We all will die. Institutions come and go. Empires and nations crumble. But what is written down may have transcendent longevity. Whether it is a personal letter from a departed friend, the minutia of administration or the recorded contemporary reports of great historical events, the durable written word has almost mythic status in our culture.

The permanence of the written word has fascinated mankind for millennia. The powerful knew the truth of this. To be sure that his deeds would outlive his contemporaries, the Emperor Augustus had his CV engraved in bronze in his “Res Gestae Divi Augusti” (Deeds accomplished of the Divine Augustus). The bronze did not survive, but the words have. Horace wrote in his Ode, “Exegi monumentum aere perennius” (I have erected a monument more lasting than brass). And his words have survived. Shakespeare in Sonnet #55 echoed this sentiment, “Not marble, nor the gilded monuments/ Of princes shall outlive this powerful rhyme”. Shelly in his Ozymandias shows the irony of the surviving boastful inscription, “Look on my Works ye Mighty, and despair!” beside the “colossal wreck” of an ancient monument.

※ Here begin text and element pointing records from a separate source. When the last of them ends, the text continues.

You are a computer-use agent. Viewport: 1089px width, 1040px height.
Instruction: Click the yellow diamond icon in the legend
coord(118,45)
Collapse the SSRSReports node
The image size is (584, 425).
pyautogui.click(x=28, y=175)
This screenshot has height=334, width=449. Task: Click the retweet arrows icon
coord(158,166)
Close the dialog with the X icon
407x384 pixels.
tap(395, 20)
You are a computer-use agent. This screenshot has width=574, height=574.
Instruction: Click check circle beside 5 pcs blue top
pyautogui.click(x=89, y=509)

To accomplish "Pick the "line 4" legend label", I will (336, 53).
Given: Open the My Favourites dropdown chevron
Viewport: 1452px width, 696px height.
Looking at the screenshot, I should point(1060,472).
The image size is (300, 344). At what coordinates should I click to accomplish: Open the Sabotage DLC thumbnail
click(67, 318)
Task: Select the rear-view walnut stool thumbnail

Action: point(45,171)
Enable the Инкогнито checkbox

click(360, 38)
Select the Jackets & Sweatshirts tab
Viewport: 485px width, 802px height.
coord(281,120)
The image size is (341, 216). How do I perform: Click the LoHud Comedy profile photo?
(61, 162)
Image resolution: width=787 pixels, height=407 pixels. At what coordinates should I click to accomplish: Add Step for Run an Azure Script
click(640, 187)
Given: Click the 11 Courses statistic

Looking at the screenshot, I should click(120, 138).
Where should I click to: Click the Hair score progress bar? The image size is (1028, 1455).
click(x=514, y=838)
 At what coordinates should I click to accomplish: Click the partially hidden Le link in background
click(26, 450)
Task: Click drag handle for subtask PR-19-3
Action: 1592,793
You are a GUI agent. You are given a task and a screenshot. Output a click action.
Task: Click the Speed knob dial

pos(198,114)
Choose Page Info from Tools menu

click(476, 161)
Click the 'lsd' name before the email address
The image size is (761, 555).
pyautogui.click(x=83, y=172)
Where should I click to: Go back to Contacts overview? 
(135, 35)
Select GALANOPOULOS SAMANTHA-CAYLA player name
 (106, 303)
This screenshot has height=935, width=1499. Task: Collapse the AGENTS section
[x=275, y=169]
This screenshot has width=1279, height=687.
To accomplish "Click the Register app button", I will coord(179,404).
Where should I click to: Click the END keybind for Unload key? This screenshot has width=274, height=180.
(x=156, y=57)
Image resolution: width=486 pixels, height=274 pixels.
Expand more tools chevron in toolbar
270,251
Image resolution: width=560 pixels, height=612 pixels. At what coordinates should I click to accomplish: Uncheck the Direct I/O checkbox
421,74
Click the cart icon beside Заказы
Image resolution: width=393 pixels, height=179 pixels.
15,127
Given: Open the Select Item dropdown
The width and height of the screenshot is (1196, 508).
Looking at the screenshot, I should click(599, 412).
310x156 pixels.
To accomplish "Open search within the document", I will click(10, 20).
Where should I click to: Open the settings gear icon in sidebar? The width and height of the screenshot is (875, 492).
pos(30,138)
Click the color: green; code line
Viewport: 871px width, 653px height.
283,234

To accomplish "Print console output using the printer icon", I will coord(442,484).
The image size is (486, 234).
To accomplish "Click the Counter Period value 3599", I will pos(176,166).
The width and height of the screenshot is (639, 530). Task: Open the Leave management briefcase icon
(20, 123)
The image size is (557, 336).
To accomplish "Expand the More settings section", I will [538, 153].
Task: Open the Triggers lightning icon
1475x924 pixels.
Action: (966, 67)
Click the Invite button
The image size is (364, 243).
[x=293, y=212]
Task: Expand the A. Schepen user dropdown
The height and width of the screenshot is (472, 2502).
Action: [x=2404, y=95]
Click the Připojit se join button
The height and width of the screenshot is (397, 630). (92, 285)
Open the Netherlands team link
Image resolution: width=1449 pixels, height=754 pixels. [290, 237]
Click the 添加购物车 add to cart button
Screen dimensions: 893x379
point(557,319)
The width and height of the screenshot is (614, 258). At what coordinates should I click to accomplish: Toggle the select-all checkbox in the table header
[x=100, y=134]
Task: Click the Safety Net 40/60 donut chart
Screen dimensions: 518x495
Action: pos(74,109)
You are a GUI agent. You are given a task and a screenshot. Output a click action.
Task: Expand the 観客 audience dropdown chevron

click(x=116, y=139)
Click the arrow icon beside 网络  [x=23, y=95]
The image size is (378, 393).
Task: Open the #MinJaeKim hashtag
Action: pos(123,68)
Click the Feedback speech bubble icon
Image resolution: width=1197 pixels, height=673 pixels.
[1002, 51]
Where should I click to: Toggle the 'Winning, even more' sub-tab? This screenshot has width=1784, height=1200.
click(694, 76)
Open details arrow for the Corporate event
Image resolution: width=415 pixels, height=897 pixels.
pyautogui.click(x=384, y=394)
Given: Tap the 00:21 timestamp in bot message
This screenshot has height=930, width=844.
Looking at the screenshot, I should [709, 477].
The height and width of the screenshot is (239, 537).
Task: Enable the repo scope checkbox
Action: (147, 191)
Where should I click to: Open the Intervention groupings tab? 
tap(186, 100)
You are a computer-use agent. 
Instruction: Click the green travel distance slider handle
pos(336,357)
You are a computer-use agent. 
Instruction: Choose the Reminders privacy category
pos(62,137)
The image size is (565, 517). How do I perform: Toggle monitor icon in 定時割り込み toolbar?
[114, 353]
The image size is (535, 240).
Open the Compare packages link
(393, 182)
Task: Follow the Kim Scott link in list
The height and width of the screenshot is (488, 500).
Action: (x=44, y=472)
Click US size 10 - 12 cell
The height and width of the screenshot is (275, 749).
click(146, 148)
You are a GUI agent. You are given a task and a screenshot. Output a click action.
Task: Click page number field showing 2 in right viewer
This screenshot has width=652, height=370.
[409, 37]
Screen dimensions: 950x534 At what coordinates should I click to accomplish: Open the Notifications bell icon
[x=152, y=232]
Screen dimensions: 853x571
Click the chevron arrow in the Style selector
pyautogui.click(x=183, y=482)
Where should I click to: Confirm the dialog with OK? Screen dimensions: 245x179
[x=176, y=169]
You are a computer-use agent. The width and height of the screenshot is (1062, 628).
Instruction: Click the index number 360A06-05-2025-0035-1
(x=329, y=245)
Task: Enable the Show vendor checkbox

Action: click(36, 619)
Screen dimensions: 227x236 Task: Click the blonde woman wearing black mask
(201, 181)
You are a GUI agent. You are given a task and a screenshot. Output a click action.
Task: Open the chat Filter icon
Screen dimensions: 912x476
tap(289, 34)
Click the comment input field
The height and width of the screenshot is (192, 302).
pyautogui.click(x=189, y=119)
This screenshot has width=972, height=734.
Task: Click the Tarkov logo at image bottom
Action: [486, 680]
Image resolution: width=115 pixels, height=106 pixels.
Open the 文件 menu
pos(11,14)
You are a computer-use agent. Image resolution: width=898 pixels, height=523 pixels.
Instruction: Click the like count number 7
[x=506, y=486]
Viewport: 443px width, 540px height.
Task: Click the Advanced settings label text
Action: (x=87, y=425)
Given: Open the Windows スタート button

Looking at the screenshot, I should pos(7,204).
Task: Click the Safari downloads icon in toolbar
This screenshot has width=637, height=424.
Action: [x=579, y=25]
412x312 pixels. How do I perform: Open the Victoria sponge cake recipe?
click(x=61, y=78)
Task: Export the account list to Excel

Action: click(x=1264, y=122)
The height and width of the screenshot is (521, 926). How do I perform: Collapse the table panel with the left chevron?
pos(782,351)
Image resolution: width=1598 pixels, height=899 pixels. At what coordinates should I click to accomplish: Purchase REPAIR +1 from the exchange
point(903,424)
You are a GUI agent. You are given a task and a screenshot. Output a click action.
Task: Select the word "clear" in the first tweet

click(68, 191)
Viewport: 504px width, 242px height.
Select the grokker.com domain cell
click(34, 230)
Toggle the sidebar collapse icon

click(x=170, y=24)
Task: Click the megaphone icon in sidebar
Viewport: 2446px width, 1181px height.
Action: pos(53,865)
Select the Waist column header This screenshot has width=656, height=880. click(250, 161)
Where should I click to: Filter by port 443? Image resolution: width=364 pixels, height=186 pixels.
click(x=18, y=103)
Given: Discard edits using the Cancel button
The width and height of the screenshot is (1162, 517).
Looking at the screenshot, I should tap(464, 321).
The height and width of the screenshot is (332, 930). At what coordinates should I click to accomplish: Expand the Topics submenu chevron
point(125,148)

The saying is “ars longa, vita brevis” — art is long, but life is short. But this is not entirely accurate. The performing arts such as dance or music have a very sketchy and imperfect history until the rather recent invention of written notations. So dance before around 1450 is a matter of speculation. No doubt the ancient Bacchae accompanied their ecstatic revels with an equally furious dance. But we know none of it. Thucidydes has the Lacedamonians march into battle to the accompaniment of flutes. What martial notes they played we do not know. We can only speculate, with Thomas Browne, “What song the Syrens sang”. Some like Benjamin Bagby may give a glimpse at earlier performance practice. And scholars like Milman Parry find echoes of ancient practices in traditional story telling. But we cannot know for certain.

The structural arts of architecture, city design, aqueducts, and monuments, engravings, these have all fared better over time. Even scattered texts from antiquity have survived. Text can have longevity, but not unassisted. Left to the ravages of water, fire, insects and fungi, papyrus, vellum and paper will only survive a few hundred years. For a text to survive longer, someone must copy it. So, the works of Cicero, these we have in rather good shape today, in part because Augustine of Hippo praised his works. (Then as now, getting a good review from a recognized figure is is the best marketing).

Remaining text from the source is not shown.